Data for review:
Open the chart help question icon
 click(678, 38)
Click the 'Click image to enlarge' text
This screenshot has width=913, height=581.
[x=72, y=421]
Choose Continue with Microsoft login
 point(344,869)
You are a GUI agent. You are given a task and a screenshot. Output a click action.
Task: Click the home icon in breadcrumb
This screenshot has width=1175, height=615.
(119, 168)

==

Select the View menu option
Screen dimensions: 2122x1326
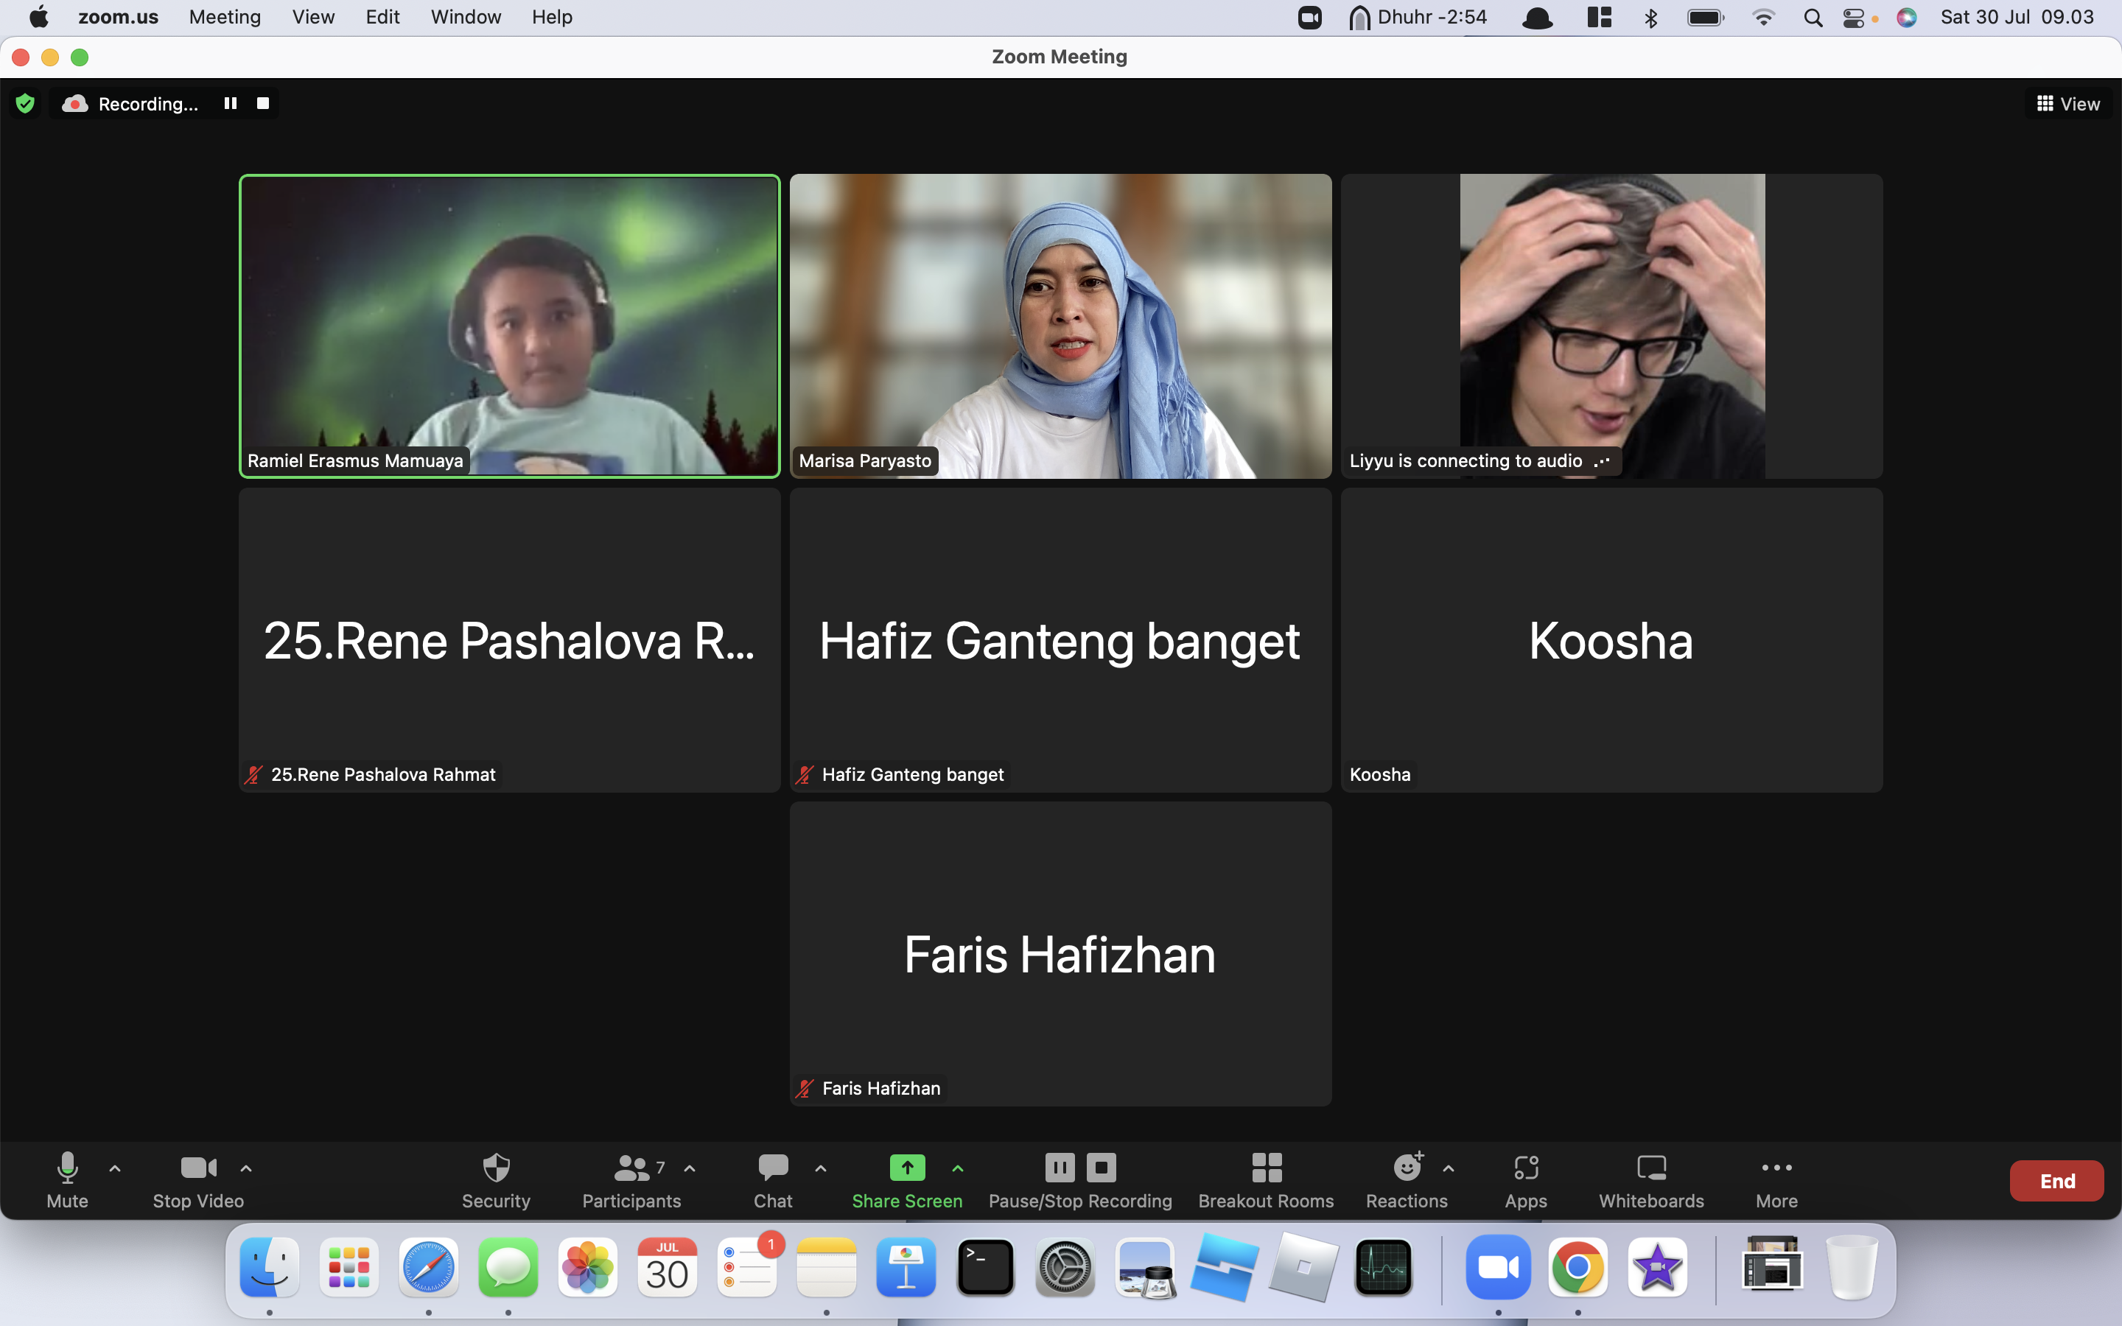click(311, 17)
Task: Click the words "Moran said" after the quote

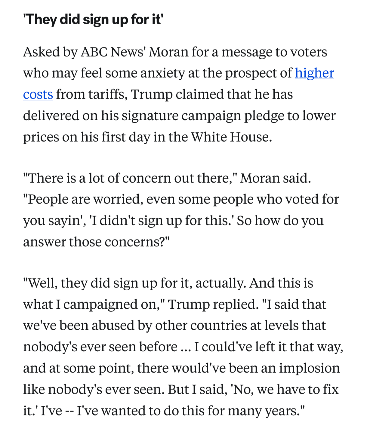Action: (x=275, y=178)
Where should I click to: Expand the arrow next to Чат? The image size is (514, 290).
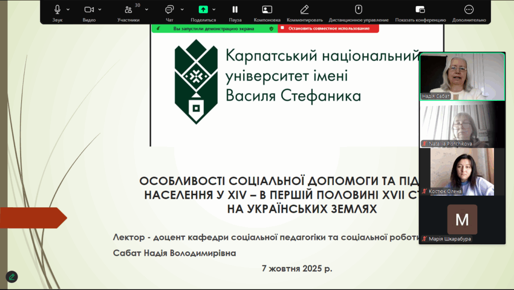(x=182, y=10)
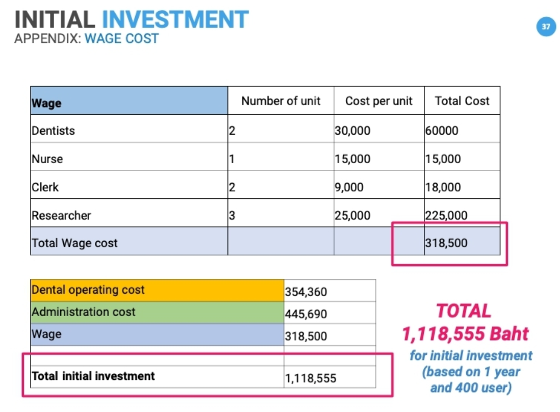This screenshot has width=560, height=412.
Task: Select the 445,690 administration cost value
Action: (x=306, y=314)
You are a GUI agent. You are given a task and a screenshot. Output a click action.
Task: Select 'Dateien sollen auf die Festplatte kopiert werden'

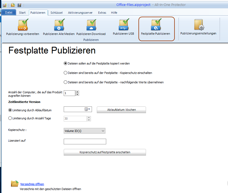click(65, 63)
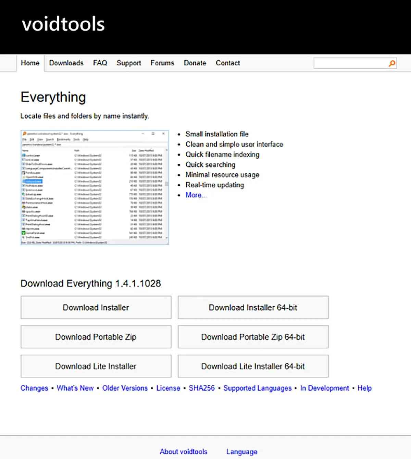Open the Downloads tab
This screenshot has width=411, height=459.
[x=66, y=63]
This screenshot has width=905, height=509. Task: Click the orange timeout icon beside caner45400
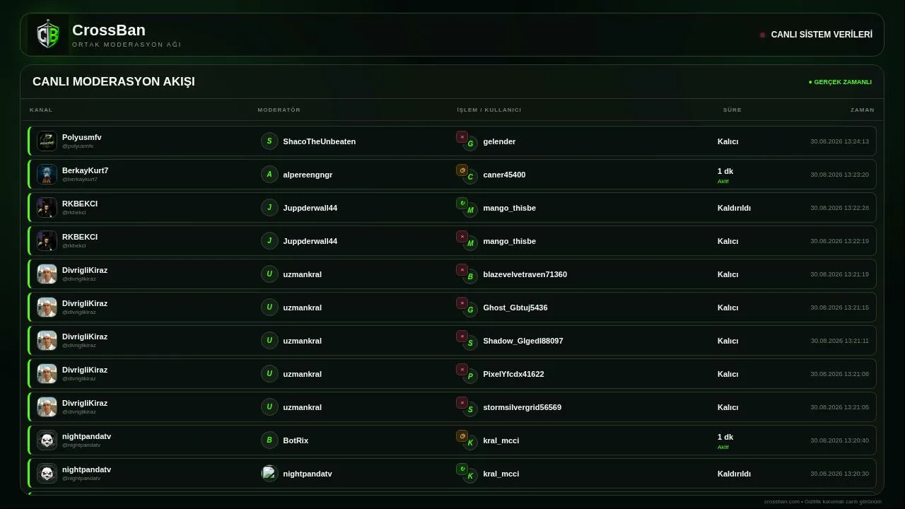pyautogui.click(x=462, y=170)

What is expected: Look above for the line with "Open the chart help question icon"; retype exactly that line, every line after it up to the line with "Task: Click the home icon in breadcrumb", and that line too, nothing else.

Response to the task:
Open the chart help question icon
 click(678, 38)
Click the 'Click image to enlarge' text
This screenshot has width=913, height=581.
[x=72, y=421]
Choose Continue with Microsoft login
 point(344,869)
You are a GUI agent. You are given a task and a screenshot. Output a click action.
Task: Click the home icon in breadcrumb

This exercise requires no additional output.